Meantime a monster of a winter storm is whupping up on Southern California. I'm glad I'm not homeless, trying to drive in this mess, or stuck in a car somewhere up on I-5's Grapevine. It could be worse. It could be a lot worse.

Tuesday, January 04, 2005

This year is getting off to a rough start. The tsunami news is bad, the war news is bad, and right this minute I'm sitting in a coffee house next to a woman who is deep into some sort of altered state. I don't know what to do, except go on with what I'm doing, and I have to say, I'm a little scared of her. I'm scared for her, too -- there doesn't seem to be any safe place for too many people like her.

She's talking to God, and alternating between direct discourse and a monologue about how God makes it impossible to be a good messiah. I was sitting here checking my email when she started, and I truly don't know what to do; every time someone from the shop has approached her, she's been angry with them. So maybe it is best I appear to pay no attention.

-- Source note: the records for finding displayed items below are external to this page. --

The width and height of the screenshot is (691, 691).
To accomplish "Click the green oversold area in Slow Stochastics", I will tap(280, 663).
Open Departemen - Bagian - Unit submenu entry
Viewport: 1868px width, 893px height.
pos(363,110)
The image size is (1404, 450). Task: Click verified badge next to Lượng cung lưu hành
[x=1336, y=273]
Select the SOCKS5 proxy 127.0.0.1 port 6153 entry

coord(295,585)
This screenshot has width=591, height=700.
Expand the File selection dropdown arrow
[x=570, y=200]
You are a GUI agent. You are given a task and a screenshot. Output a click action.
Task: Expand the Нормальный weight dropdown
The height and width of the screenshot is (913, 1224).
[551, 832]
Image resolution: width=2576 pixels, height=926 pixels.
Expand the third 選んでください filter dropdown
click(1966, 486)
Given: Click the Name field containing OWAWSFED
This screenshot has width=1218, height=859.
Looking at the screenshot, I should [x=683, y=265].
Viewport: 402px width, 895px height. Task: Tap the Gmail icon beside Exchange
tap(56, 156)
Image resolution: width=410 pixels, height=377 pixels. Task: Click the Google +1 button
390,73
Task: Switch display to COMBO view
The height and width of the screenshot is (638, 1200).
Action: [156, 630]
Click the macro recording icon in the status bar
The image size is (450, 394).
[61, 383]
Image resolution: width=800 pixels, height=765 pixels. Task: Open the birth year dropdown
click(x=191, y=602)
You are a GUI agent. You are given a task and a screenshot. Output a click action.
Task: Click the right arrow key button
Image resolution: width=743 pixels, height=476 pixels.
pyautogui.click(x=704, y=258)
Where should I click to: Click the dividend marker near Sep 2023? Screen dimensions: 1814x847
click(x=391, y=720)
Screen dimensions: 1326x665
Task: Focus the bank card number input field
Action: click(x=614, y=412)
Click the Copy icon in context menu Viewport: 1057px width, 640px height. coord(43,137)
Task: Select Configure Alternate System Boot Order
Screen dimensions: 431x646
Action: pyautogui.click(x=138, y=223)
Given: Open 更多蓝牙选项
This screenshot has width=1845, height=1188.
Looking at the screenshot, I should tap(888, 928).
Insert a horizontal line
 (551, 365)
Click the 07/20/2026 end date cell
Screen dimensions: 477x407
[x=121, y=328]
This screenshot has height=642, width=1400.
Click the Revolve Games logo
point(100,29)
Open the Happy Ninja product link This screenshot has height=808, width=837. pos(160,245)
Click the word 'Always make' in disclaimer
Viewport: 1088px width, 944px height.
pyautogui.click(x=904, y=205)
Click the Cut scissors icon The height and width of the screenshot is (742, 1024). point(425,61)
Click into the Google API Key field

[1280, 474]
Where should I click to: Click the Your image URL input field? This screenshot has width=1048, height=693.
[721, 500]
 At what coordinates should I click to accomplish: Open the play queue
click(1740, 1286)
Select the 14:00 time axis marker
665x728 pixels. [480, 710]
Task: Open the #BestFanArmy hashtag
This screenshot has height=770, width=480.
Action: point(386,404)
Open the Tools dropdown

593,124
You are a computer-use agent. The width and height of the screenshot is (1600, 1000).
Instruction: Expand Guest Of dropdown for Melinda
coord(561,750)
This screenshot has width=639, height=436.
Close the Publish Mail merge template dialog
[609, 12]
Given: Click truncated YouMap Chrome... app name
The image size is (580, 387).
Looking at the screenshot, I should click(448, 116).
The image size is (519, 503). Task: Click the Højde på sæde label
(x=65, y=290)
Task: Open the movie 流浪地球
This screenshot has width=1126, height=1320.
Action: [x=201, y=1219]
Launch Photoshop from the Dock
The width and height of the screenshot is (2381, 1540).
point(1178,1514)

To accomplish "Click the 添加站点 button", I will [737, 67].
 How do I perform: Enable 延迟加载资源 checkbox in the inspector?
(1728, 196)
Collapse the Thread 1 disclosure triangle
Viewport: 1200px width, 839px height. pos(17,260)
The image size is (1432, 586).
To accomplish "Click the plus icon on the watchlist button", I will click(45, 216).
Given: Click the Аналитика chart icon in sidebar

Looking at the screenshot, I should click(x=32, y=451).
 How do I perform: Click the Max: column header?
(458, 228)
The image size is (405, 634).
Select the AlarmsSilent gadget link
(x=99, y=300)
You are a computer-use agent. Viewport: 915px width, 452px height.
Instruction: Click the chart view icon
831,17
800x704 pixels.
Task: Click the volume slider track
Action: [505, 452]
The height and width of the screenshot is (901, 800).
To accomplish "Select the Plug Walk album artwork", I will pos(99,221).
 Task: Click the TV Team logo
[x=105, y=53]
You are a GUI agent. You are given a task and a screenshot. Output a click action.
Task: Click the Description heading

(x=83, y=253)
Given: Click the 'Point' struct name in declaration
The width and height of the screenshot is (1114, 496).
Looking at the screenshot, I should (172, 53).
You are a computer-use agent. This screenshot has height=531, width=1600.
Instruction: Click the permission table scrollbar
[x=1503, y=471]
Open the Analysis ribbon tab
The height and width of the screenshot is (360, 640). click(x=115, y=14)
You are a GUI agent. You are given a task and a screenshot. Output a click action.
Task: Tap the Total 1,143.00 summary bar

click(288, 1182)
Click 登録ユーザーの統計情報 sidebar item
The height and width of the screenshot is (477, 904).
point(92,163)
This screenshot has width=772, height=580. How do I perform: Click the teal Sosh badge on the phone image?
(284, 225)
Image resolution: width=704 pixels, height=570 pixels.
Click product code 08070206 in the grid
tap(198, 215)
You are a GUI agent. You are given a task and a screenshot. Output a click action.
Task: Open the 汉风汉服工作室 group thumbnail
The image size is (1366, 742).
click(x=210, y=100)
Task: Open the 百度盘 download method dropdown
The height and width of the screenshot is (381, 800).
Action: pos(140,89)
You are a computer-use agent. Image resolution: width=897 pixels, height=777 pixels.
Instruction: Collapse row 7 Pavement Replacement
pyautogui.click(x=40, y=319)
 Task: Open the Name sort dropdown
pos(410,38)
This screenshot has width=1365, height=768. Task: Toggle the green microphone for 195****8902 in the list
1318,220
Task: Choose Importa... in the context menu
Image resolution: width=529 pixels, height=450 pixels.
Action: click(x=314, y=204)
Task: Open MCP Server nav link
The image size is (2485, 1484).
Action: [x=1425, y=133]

LA seems to be full of street people with nowhere to go, lately. They are more apparent in the wintertime when it is cold and rainy because they are out when everyone else is keeping warm someplace. I have no idea what to do for them, and I hate that feeling. I particularly hate it when someone is suffering, as this woman clearly is, and there's not a darn thing I can do for her except possibly scare her much worse than she's scaring me.

"What kind of prayer would be worth praying?" she said, and I must say it is an excellent question.